£500,000 knocked off island price after it fails to sell
We don’t seem to have spotted this island when it first went up for sale, apparently a year ago. Eilean Righ, which is said to translate into King’s Island by some, and the Lord’s Isle by others (I have no ides, so am offering both):
A SCOTTISH island has had its asking price slashed by £500,000 after failing to attract a buyer in a year.
With its commanding position in the middle of a loch, King’s Island could be fit for royalty.
But King’s Island, translated from the Gaelic Eilean Righ, failed to find somebody willing to pay £3 million.
It has now been re-advertised at £2.5 million.
The isle off the Argyll coastline within Loch Craignish was put on the market by a top City trader in June last year.
It has been owned since 1999 by former Goldman Sachs market trader, Christian Siva-Jothy, who once enjoyed almost mythical status among the City’s financial community.
That all came to an end in 2011, when he closed down the $200 million business he began after leaving Goldman Sachs and made a stunning confession about his ability to play the market.
Mr Siva-Jothy wrote to investors in his firm SemperMacro: ‘In this business, you are only as good as your last few trades.
‘Mine have not been very good. Whether I have lost my edge or simply need a break after 23 years, I am not sure. I certainly hope it’s the latter.’
According to the latest story, while there has been some interest, this has been from overseas, and nothing has come of it.
It has had some interesting owners, and some interesting features:
As well as a four-bedroomed principal house (there is another), the 238-acre island comes complete with a giant 500sq metre helicopter hangar, two slipways and a jetty.

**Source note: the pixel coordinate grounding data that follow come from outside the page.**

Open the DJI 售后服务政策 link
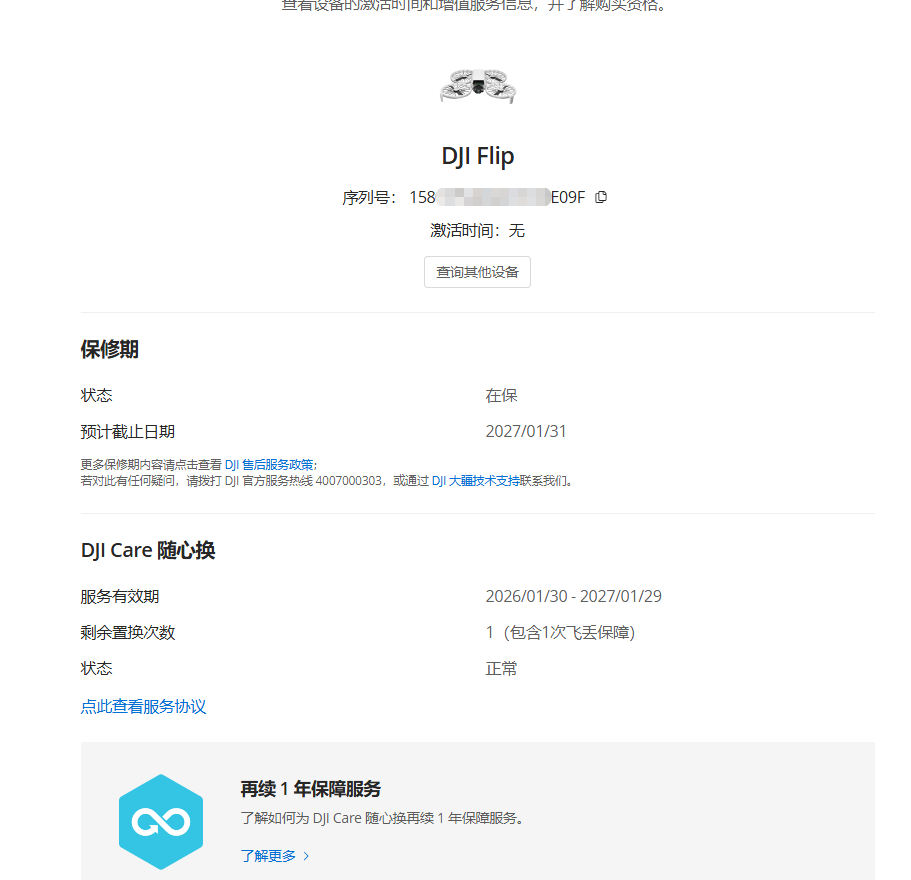 pos(269,465)
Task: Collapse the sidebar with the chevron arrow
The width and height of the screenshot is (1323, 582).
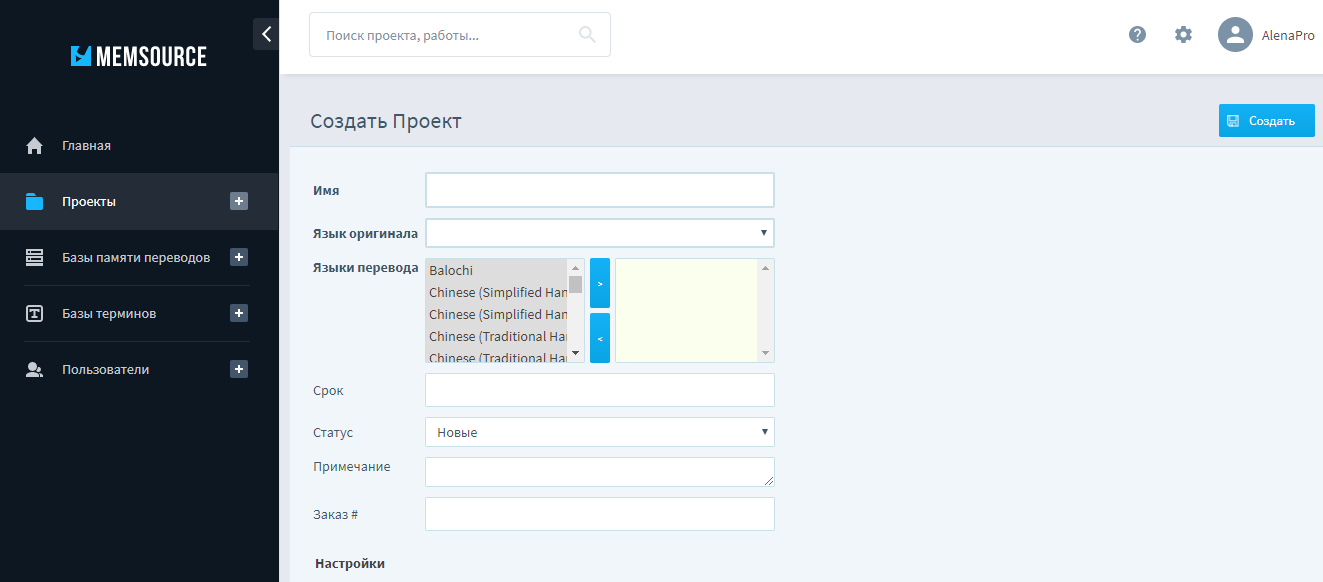Action: pyautogui.click(x=266, y=34)
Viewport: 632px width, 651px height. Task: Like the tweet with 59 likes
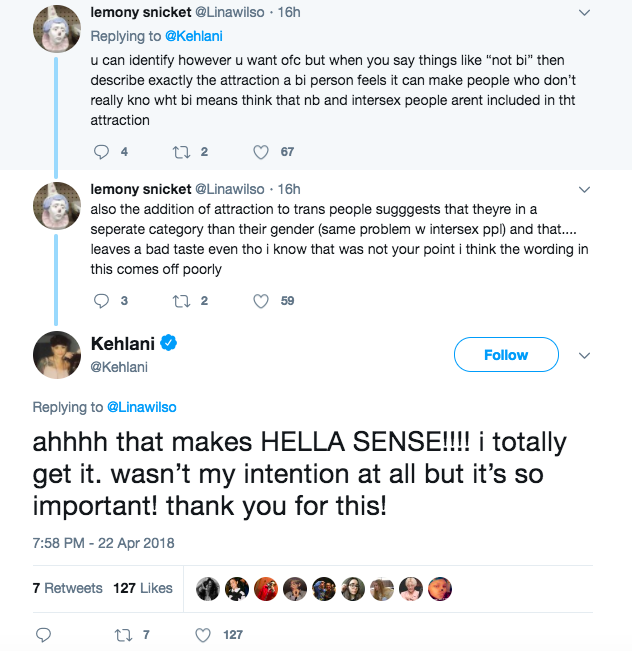(x=262, y=300)
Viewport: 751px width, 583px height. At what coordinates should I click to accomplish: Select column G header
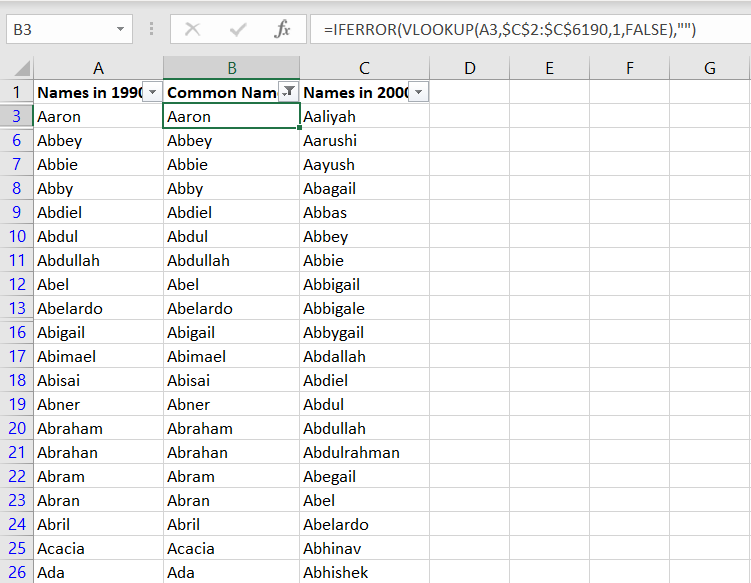coord(709,68)
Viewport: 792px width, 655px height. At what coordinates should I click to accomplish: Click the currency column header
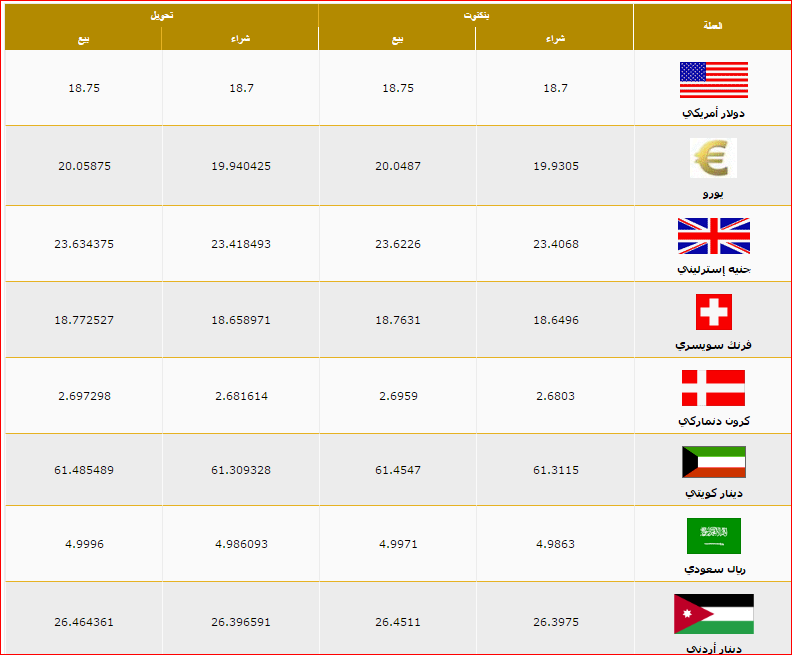pyautogui.click(x=713, y=26)
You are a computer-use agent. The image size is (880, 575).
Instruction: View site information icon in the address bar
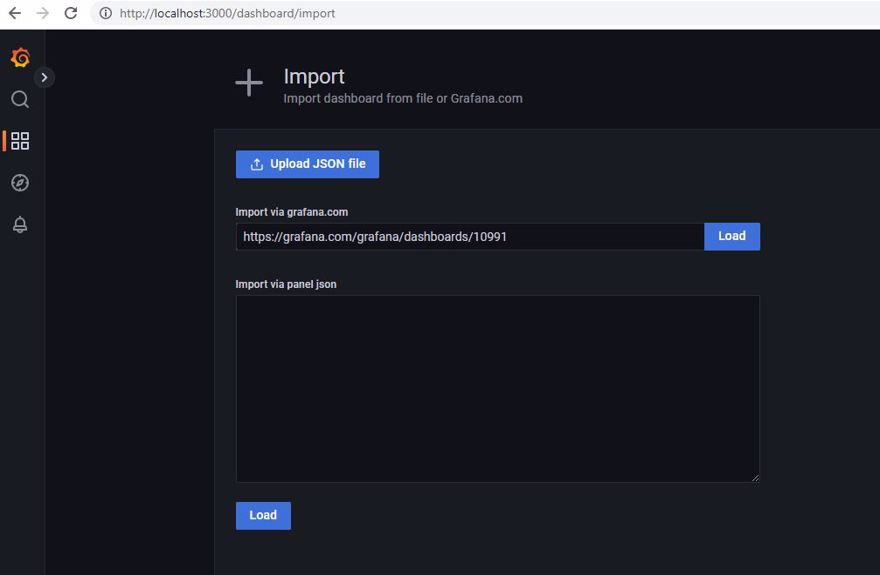click(105, 13)
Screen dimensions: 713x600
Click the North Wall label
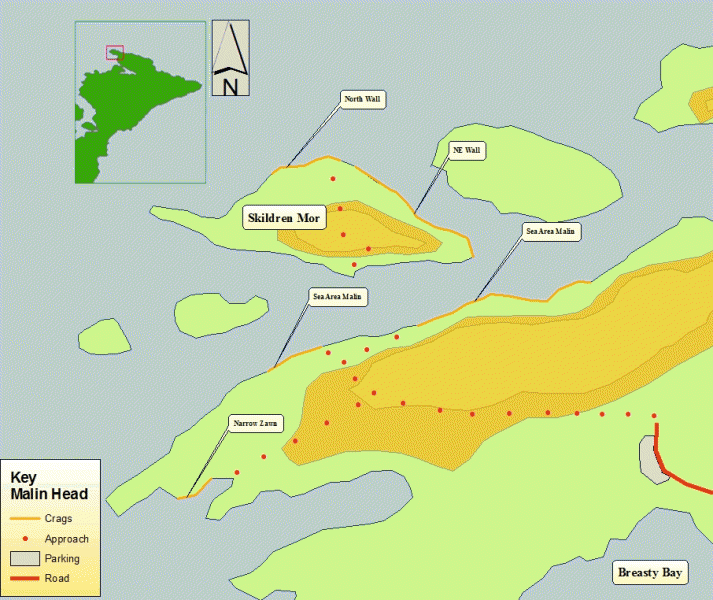point(362,99)
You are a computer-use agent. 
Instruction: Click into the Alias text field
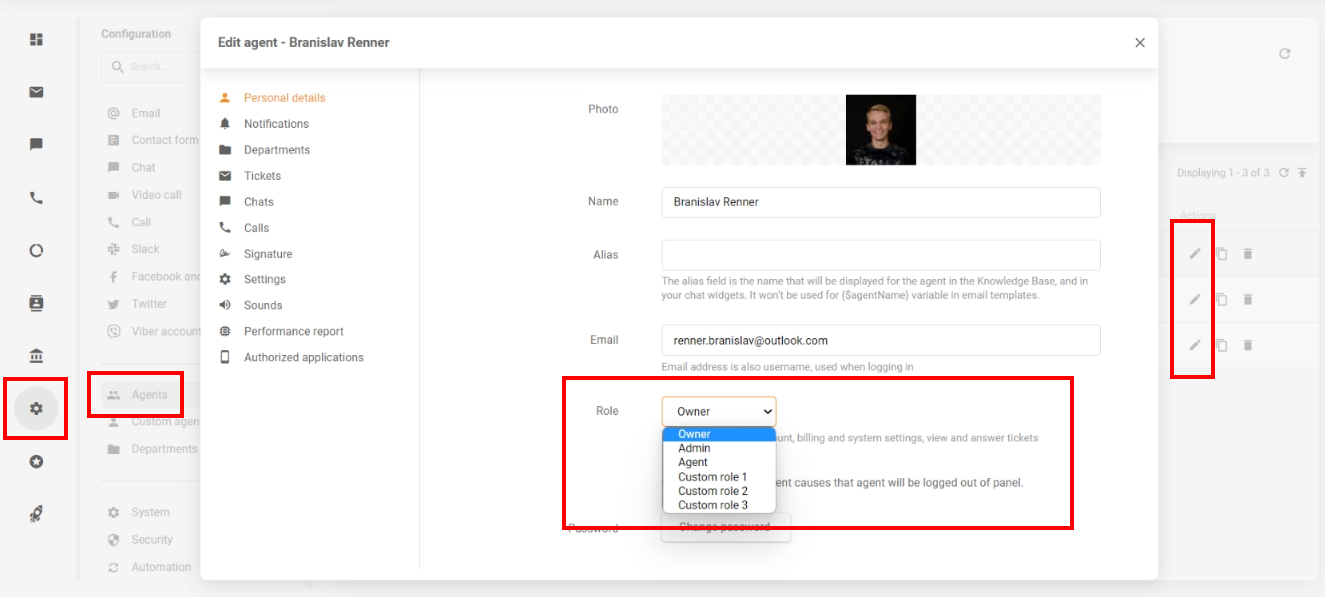880,255
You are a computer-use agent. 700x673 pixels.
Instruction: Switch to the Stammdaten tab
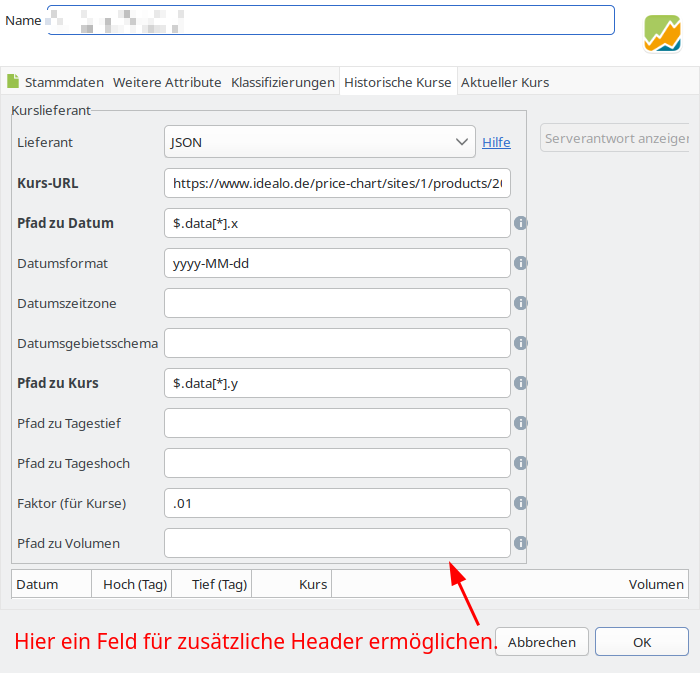(x=56, y=82)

King’s Island has had a number of colourful owners over the years. In the 1930s, it was home to Sir Reginald Johnston, the retired tutor to the last Chinese Emperor, Puyi.
Sir Reginald built a Buddhist temple on the island and flew the Manchukuoan flag in the Chinese-style gardens.
It later passed into the hands of a retired Indian Army officer, Lord Wilfred Brown and James Waldegrave, the Viscount Chewton.
The houses are described as being refurbished, and have mains electricity and broadband.